Retype the entries starting with the line that contains "What do you see at coordinates (311, 127)" and going on through the end of the entries, changing nothing.
Segment Open
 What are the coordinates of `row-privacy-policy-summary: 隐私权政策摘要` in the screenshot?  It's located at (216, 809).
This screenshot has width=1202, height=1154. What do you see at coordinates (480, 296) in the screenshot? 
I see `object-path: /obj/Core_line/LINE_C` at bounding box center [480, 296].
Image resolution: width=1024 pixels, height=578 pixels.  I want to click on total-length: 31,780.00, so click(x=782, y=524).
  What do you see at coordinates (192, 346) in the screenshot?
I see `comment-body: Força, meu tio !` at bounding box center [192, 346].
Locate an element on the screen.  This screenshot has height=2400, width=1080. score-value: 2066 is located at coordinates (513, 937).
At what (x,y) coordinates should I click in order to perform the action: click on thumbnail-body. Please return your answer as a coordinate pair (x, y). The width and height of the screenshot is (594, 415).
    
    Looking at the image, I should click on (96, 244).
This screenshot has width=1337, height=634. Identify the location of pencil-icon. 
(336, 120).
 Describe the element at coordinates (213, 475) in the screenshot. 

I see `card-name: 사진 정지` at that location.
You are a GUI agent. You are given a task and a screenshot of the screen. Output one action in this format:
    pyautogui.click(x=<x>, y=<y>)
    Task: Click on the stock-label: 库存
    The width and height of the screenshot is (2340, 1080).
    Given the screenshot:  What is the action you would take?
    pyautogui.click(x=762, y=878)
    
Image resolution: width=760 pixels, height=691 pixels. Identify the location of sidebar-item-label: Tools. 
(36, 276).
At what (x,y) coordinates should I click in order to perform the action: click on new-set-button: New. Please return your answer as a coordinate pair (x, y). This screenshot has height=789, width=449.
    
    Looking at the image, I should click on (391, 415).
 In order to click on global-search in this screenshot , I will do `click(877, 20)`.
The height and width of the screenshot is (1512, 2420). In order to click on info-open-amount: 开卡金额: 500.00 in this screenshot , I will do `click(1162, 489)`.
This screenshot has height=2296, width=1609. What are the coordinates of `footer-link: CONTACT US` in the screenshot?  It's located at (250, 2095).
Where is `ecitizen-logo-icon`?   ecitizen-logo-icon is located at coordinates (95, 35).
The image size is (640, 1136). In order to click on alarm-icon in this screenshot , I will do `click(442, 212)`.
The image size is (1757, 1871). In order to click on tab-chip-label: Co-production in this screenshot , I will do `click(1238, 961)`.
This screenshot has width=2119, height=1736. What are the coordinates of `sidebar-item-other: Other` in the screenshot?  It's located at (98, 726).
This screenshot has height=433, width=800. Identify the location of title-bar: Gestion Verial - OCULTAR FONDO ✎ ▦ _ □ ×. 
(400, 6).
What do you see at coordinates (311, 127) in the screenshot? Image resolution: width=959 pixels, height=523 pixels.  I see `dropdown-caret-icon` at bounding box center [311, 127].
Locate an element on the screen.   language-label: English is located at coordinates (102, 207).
Segment Closed
Finished task
What do you see at coordinates (311, 127) in the screenshot? Image resolution: width=959 pixels, height=523 pixels.  I see `dropdown-caret-icon` at bounding box center [311, 127].
Locate an element on the screen.   language-label: English is located at coordinates (102, 207).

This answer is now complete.